CRUEL AND UNUSUAL PUNISHMENT
In his sole issue, Appellant argues that the forty-year sentence imposed by the trial court is
grossly disproportionate to the crime committed and amounts to cruel and unusual punishment.
“To preserve for appellate review a complaint that a sentence is grossly disproportionate,
constituting cruel and unusual punishment, a defendant must present to the trial court a timely
request, objection, or motion stating the specific grounds for the ruling desired.” Kim v. State, 283
S.W.3d 473, 475 (Tex. App.—Fort Worth 2009, pet. ref’d); see also Rhoades v. State, 934 S.W.2d
113, 120 (Tex. Crim. App. 1996) (waiver of complaint of cruel and unusual punishment under the
Texas Constitution because defendant presented his argument for first time on appeal); Curry v.

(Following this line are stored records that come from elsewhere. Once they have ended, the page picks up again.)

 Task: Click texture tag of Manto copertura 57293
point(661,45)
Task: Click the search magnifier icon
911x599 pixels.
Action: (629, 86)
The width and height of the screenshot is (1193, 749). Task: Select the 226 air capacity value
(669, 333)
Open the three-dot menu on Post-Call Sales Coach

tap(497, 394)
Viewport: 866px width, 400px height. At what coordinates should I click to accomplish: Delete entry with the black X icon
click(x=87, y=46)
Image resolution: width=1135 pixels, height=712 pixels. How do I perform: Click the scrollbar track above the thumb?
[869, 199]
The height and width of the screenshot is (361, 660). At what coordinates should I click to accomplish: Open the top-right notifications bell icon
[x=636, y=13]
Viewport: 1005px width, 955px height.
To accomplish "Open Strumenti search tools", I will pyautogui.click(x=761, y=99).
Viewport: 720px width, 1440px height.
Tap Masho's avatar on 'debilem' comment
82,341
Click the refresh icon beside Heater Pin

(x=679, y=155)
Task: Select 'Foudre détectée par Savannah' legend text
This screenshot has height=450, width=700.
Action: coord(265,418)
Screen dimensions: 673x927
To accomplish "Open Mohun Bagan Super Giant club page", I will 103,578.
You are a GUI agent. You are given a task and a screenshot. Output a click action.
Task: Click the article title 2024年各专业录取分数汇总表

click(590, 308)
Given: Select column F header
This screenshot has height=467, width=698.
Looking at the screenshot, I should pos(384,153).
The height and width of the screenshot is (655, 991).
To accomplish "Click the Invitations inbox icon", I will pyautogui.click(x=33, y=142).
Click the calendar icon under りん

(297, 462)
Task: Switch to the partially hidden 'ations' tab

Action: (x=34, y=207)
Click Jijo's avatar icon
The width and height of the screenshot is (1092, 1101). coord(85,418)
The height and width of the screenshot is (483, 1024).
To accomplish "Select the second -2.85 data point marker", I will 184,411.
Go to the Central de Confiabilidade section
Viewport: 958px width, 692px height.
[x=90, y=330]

State, 910 S.W.2d 490, 497 (Tex. Crim. App. 1995) (defendant waived complaint that statute
violated his rights under the United States Constitution when raised for first time on appeal); Mays
v. State, 285 S.W.3d 884, 889 (Tex. Crim. App. 2009) (“Preservation of error is a systemic
requirement that a first-level appellate court should ordinarily review on its own motion[;] . . . it
[is] incumbent upon the [c]ourt itself to take up error preservation as a threshold issue.”); TEX. R.
APP. P. 33.1. A review of the record shows that Appellant lodged no objection to the
constitutionality of his sentence at the trial court level, and has, therefore, failed to preserve error
for appellate review. See Kim, 283 S.W.3d at 475; see also Rhoades, 934 S.W.2d at 120; Curry,
910 S.W.2d at 497; Mays, 285 S.W.3d at 889; TEX. R. APP. P. 33.1
However, despite Appellant’s failure to preserve error, we conclude his sentence does not
constitute cruel and unusual punishment. The Eighth Amendment to the Constitution of the United
States provides that “[e]xcessive bail shall not be required, nor excessive fines imposed, nor cruel
and unusual punishments inflicted.” U.S. CONST. amend. VIII. This provision was made
applicable to the states by the Due Process Clause of the Fourteenth Amendment. Meadoux v.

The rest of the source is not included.